Print exactly the lines from the one containing "How do I perform: Click the undo arrow icon?" through the last line of the records below, both included, and nothing else; omit any pictures.

____ EXCERPTED RECORDS

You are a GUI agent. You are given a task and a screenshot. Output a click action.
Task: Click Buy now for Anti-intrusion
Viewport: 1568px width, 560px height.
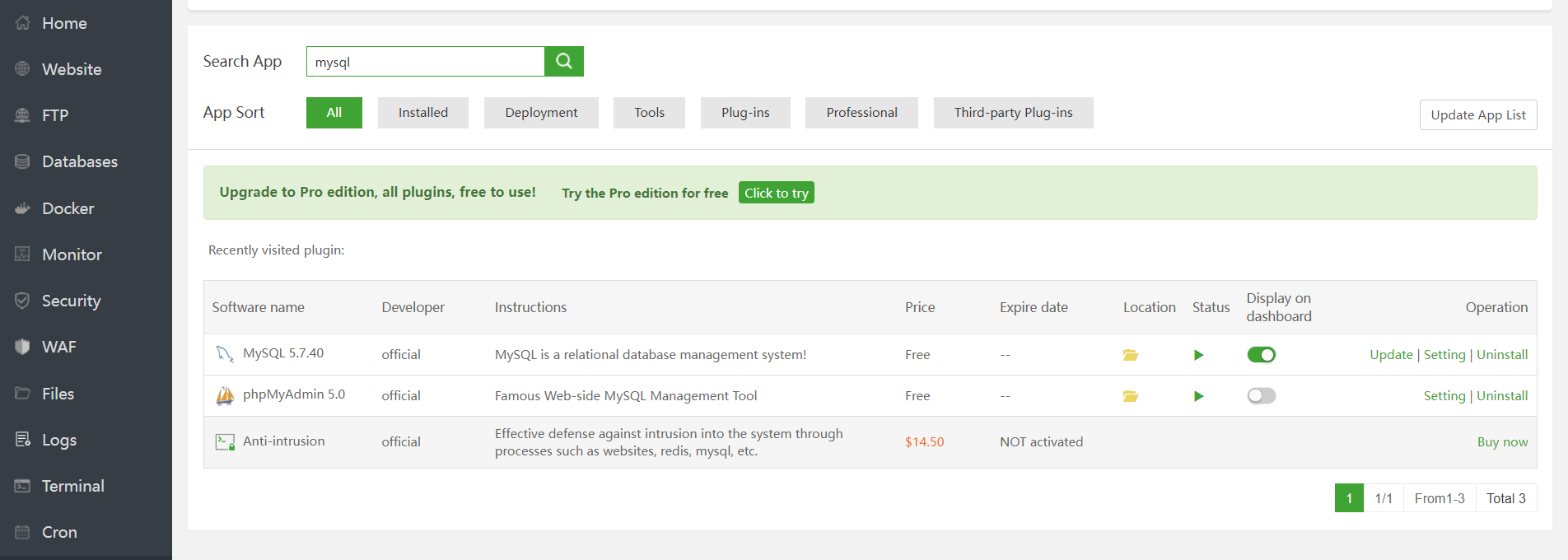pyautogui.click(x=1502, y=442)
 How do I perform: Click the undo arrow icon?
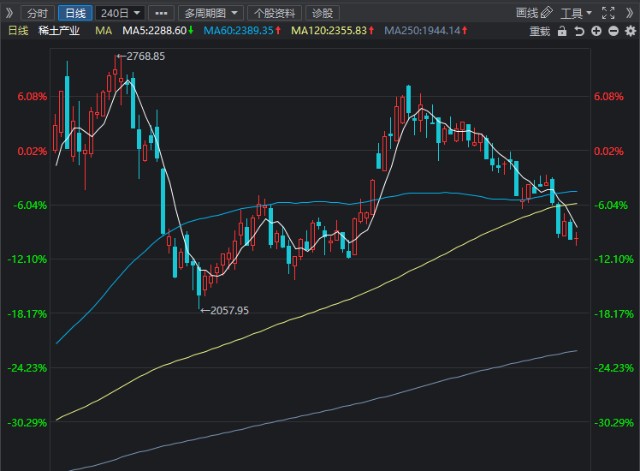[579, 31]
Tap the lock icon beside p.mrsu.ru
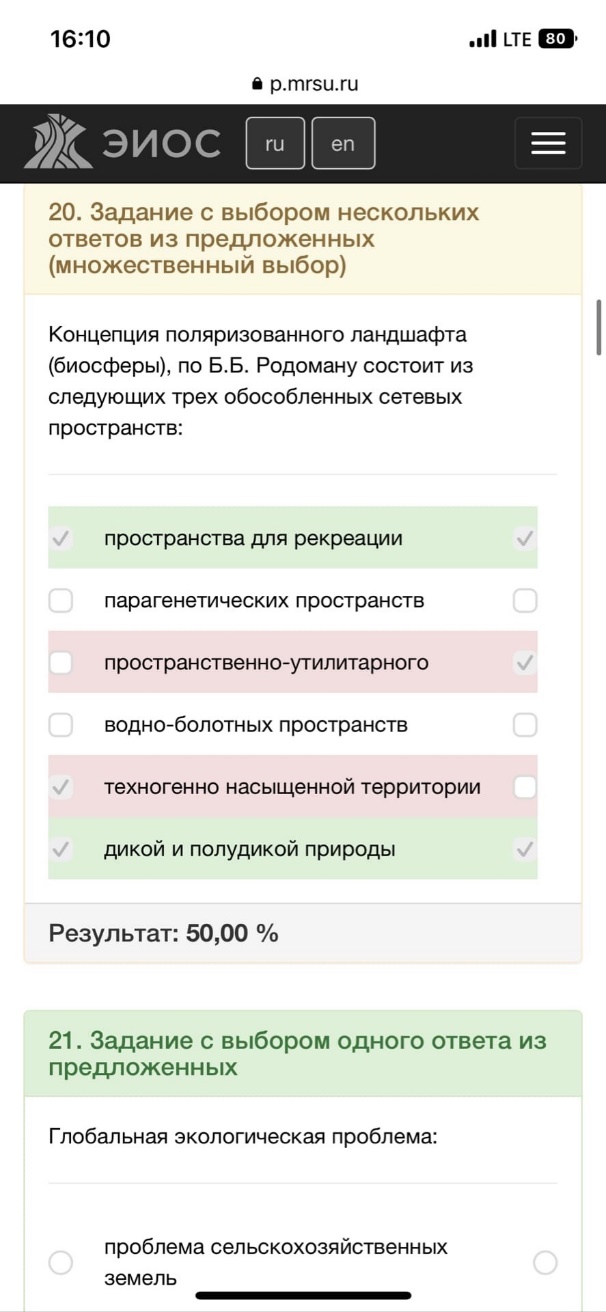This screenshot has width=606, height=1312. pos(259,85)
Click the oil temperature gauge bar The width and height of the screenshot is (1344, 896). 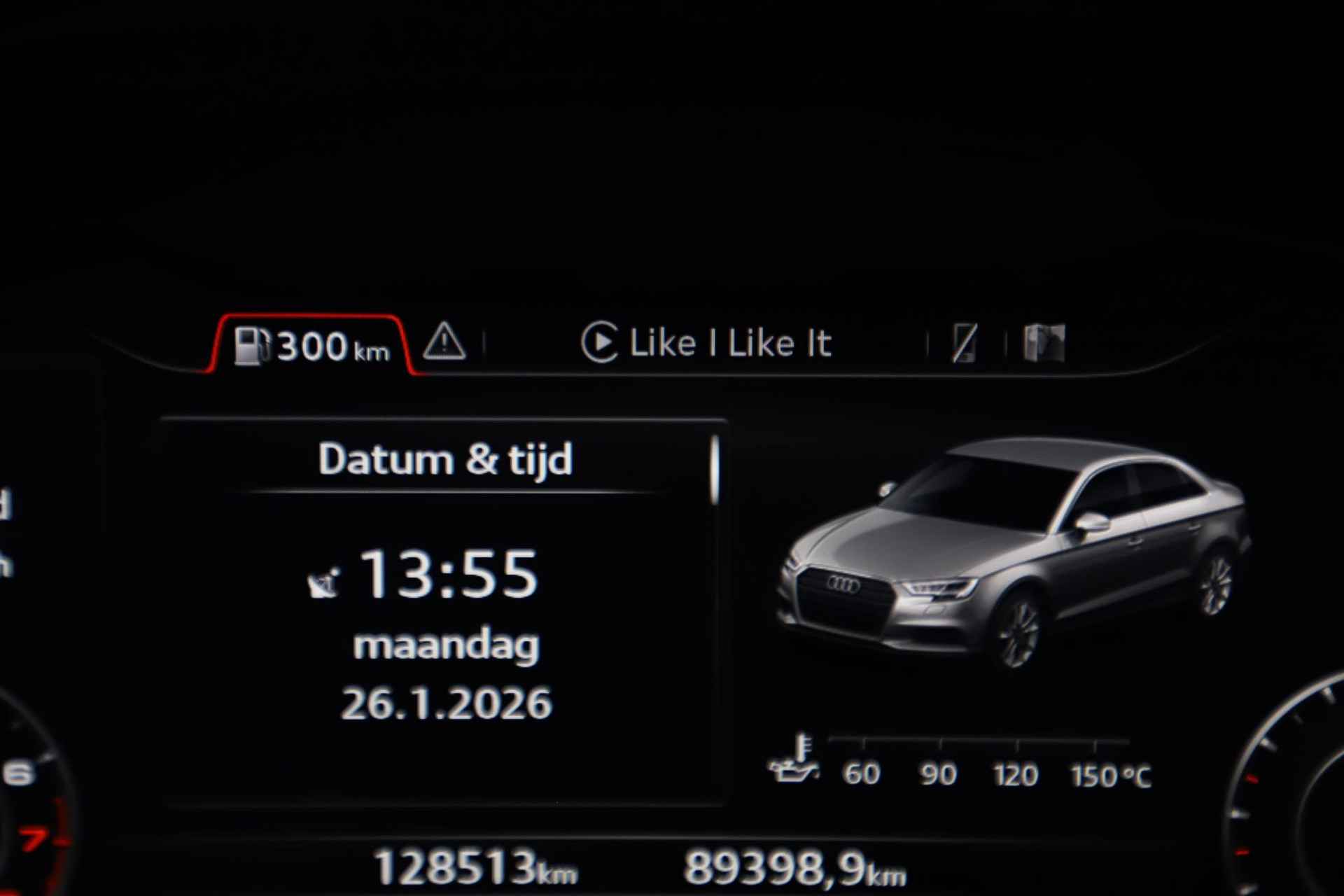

________

TASK OUTPUT:
 How do I perform: Click the undo arrow icon?
[579, 31]
Tap the lock icon beside p.mrsu.ru
This screenshot has width=606, height=1312. pos(259,85)
Click the oil temperature gauge bar The width and height of the screenshot is (1344, 896). 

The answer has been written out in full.